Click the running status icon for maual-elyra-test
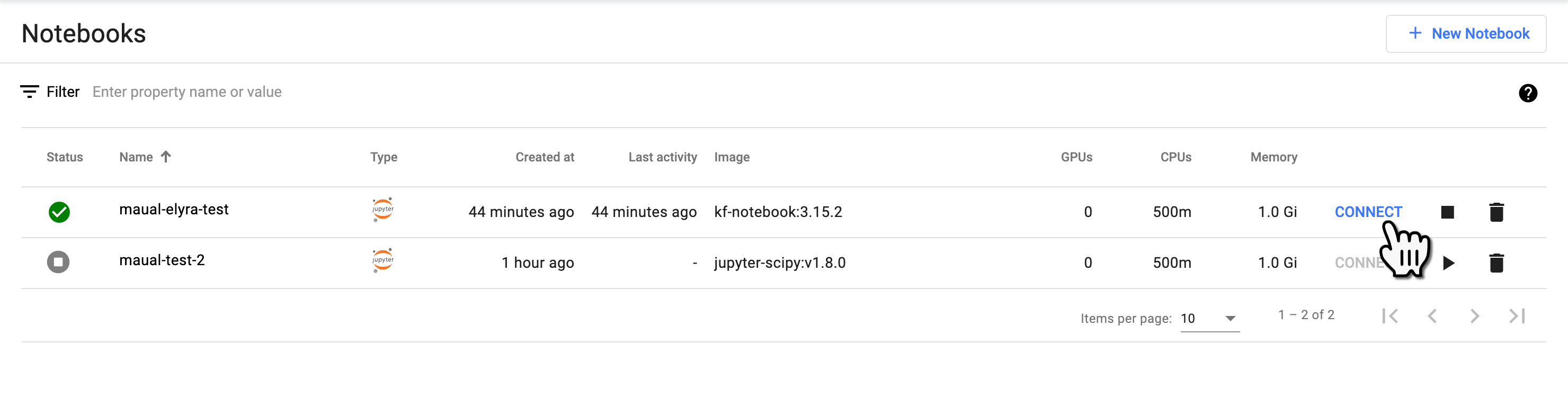[x=59, y=212]
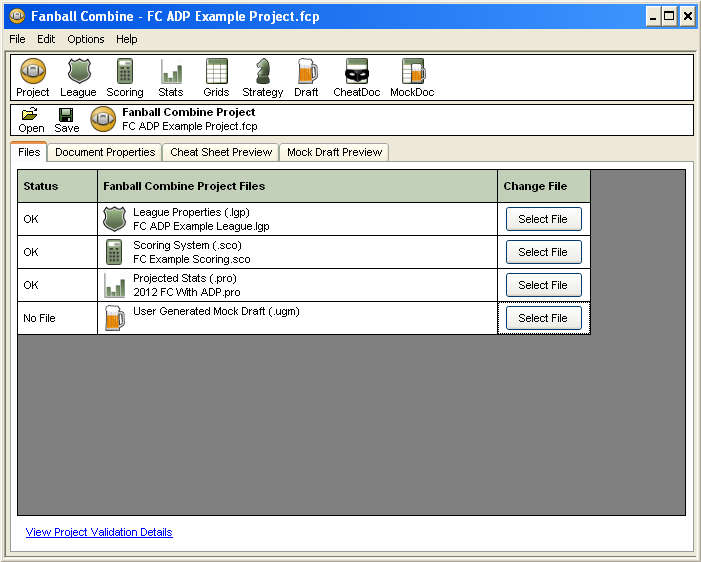Open the Scoring calculator tool
This screenshot has width=701, height=562.
pos(125,77)
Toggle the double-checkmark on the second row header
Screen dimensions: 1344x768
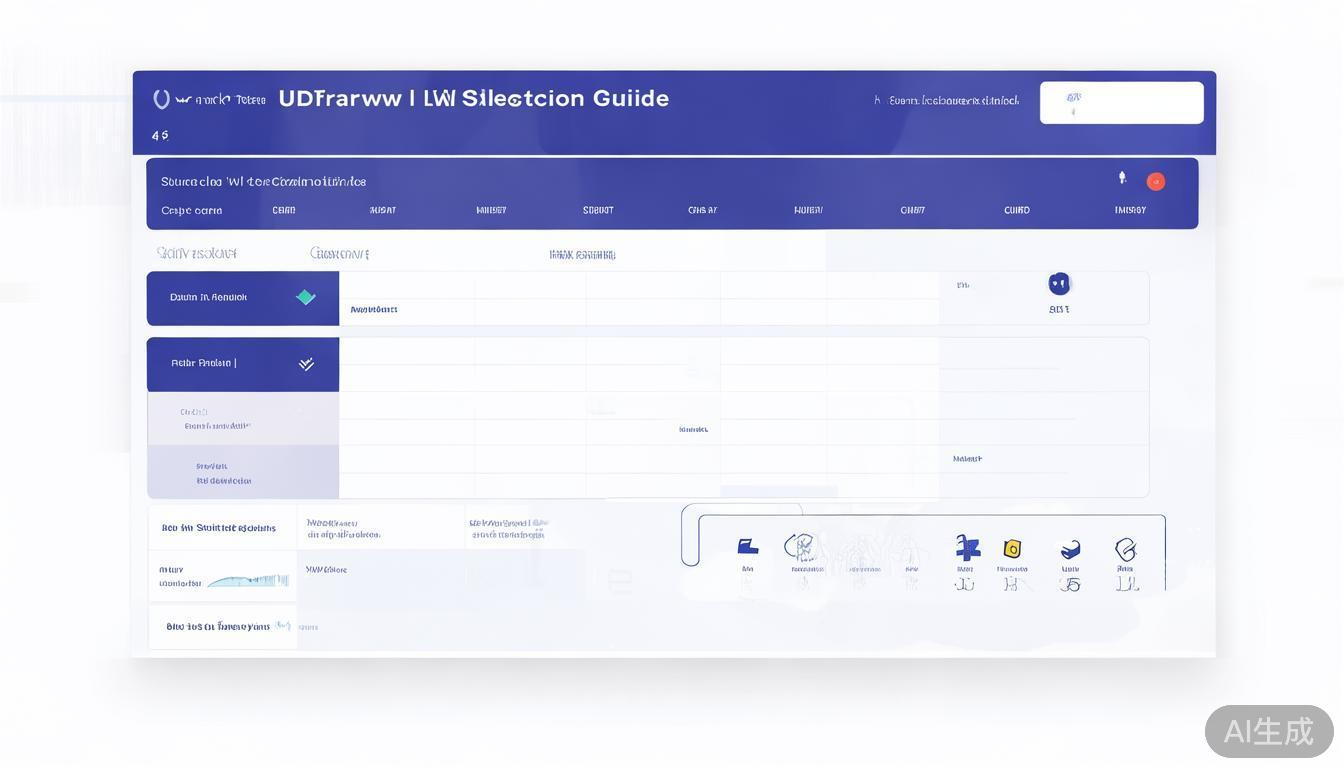[306, 364]

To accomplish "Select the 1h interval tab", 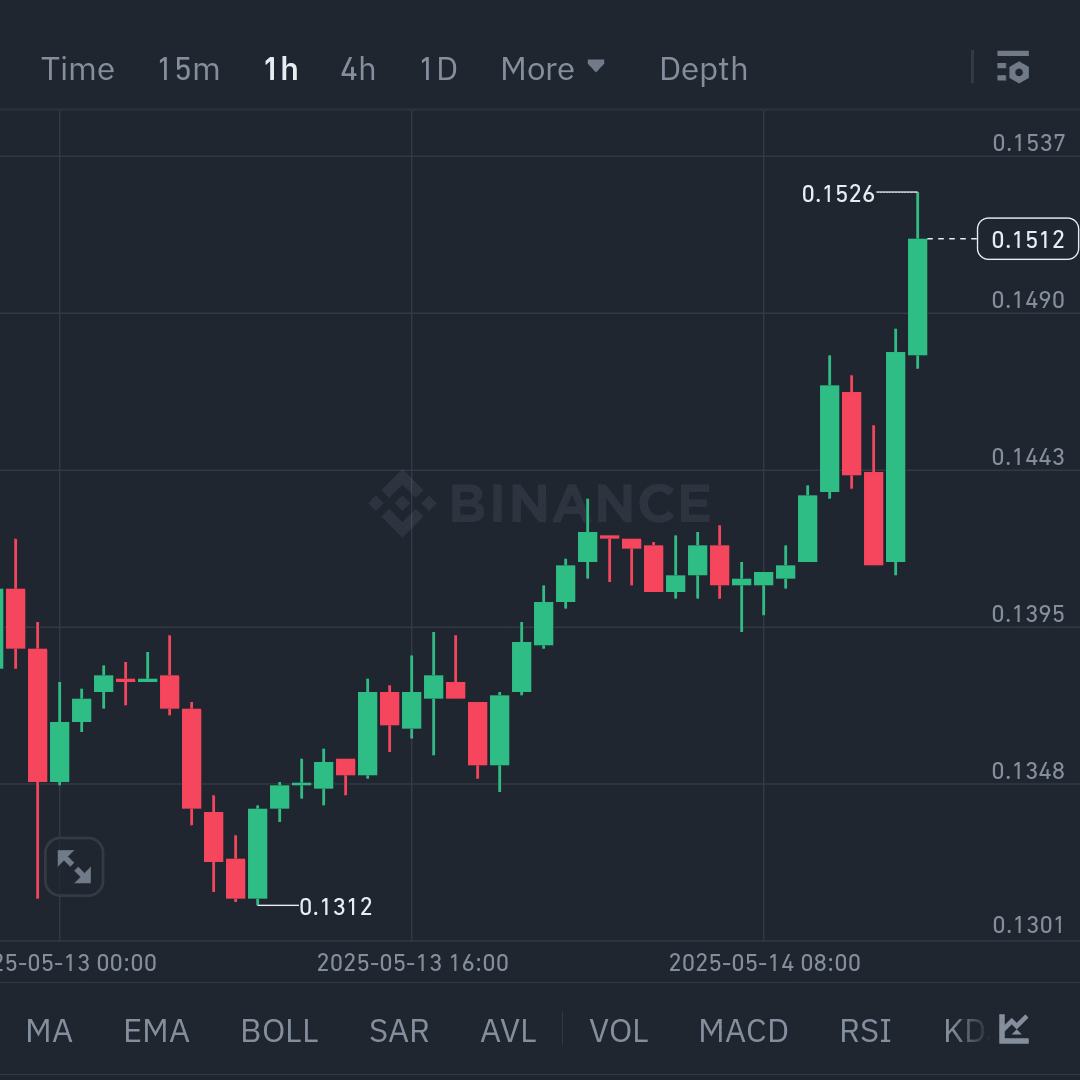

══════

● TRY IT
Find the line that contains "Screen dimensions: 1344x768" and repeat it, along with every line after it to the end of the data, exactly; drop the pictures.

● EXPECTED ANSWER
Screen dimensions: 1344x768
[306, 364]

To accomplish "Select the 1h interval tab", 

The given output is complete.